The ISDS system impedes on national sovereignty to the benefit of corporations, yet places no obligations on investors to behave responsibly, creating an asymmetric system that gives multinationals the same rights as sovereign states. The significant increase in ISDS cases worldwide has resulted in more public attention on the once obscure element of international trade agreements, particularly as more cases are brought around issues of land, water security and pollution . Public backlash around the inclusion of ISDS has accompanied the negotiation of any new trade deals; an EU call for submissions on the TTIP received a record number of responses, the vast majority of which were concerned about the inclusion of ISDS.

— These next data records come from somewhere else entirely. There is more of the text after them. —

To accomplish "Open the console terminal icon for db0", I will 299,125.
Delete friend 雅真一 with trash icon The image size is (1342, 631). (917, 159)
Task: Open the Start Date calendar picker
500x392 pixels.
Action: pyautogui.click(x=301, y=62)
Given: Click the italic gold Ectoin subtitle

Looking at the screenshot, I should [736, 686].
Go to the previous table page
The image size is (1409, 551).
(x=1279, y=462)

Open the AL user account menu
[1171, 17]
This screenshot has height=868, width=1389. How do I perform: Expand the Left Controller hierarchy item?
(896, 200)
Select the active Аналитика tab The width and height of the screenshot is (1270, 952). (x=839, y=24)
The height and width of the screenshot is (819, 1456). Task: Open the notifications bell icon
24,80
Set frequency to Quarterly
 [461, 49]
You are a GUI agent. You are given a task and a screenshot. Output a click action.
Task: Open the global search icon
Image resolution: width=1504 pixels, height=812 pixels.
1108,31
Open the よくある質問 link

Many countries have begun to reconsider their current trade agreement regime, and reassess the usefulness of ISDS provisions. Indonesia, South Africa, India, the EU and Poland are among those taking steps to reform their current trade regime. ISDS has been a component of Australian FTA’s and treaties for some time, with 27 currently in force that contain varying degrees of investor protections. Proponents of ISDS often tout this as proof that the ISDS system is harmless, however, the unpredictable nature of ISDS has seen influxes of cases launched against states after having no cases filed previously,8 chewing up millions of taxpayer dollars to defend and putting the regulatory capacity of the government at risk. As Australia strives to lock in more and more regional trade agreements, such as RCEP and the reemerging TPP, it is vital to reassess the inclusion of ISDS in future agreements, and push for a fairer trade and investment system.